All of the data that follows is to be written out exactly, with images excluded.
=====
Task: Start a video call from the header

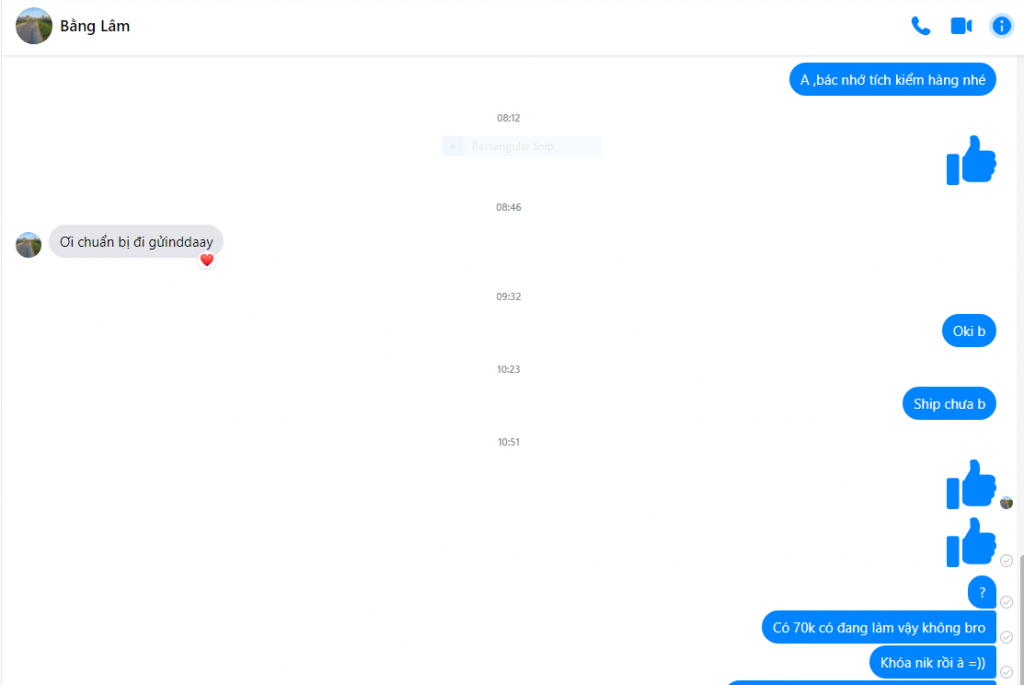Action: point(961,26)
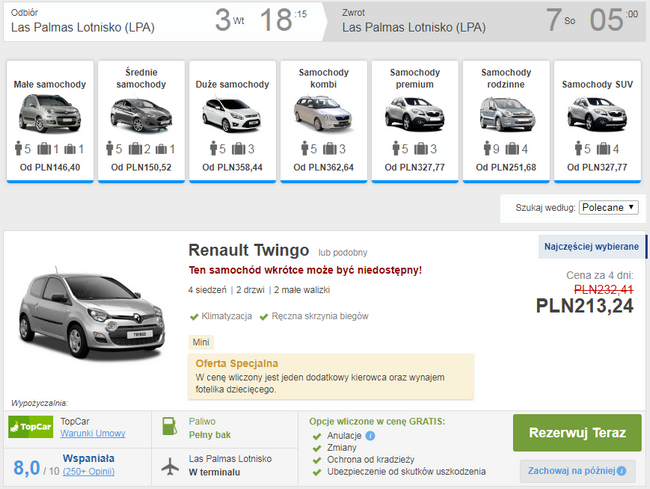Image resolution: width=650 pixels, height=489 pixels.
Task: Click the white Ford large car image
Action: click(232, 114)
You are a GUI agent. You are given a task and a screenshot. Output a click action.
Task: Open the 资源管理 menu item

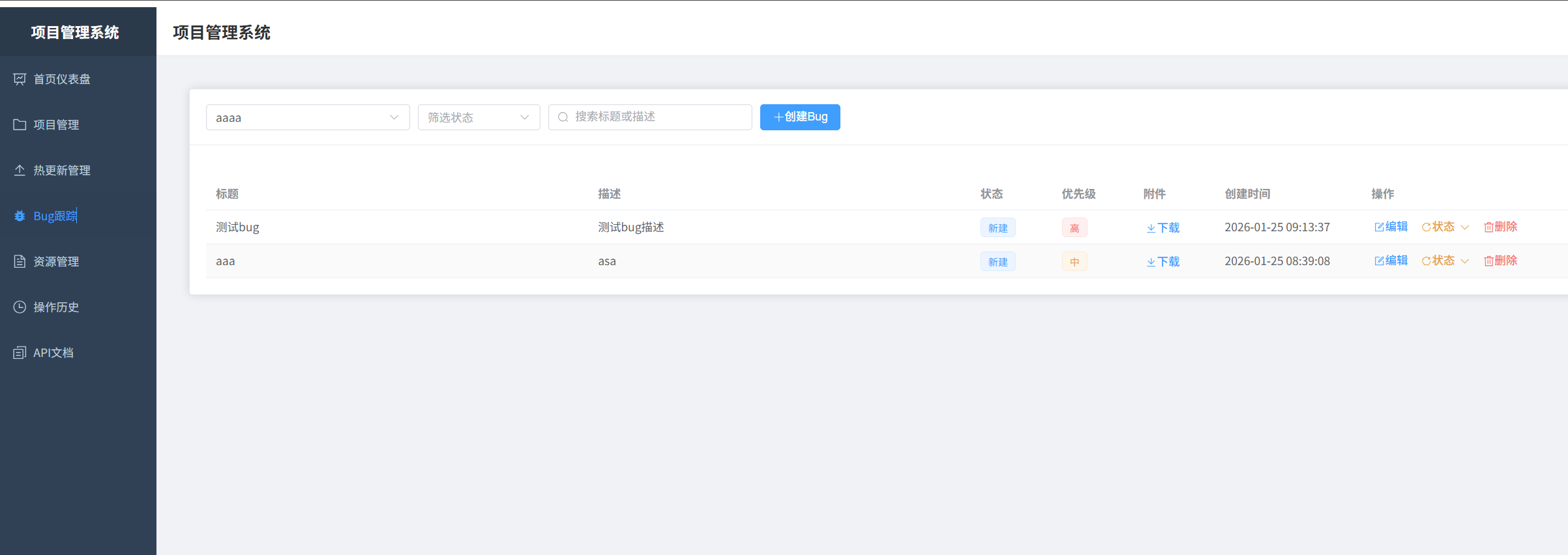click(x=56, y=261)

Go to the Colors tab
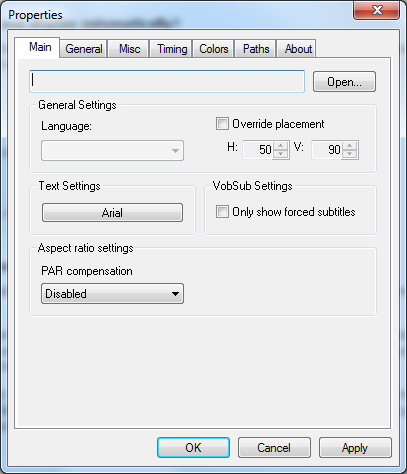click(214, 49)
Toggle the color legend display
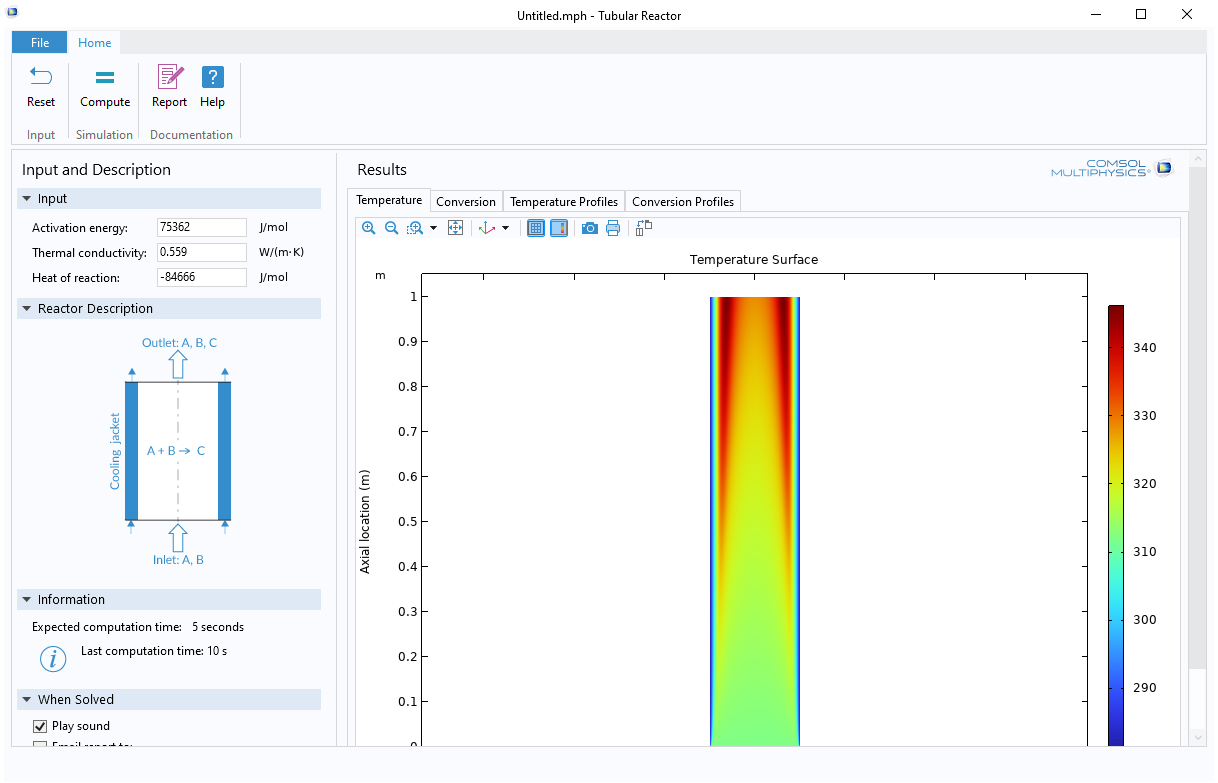The width and height of the screenshot is (1218, 783). coord(559,228)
=====
THE ANSWER:
Task: Start a video call from the header

Action: point(961,26)
Image resolution: width=650 pixels, height=489 pixels.
Task: Click the white Ford large car image
Action: click(232, 114)
You are a GUI agent. You are given a task and a screenshot. Output a click action.
Task: Open the 资源管理 menu item

click(x=56, y=261)

Go to the Colors tab
click(214, 49)
Toggle the color legend display
The width and height of the screenshot is (1218, 783). coord(559,228)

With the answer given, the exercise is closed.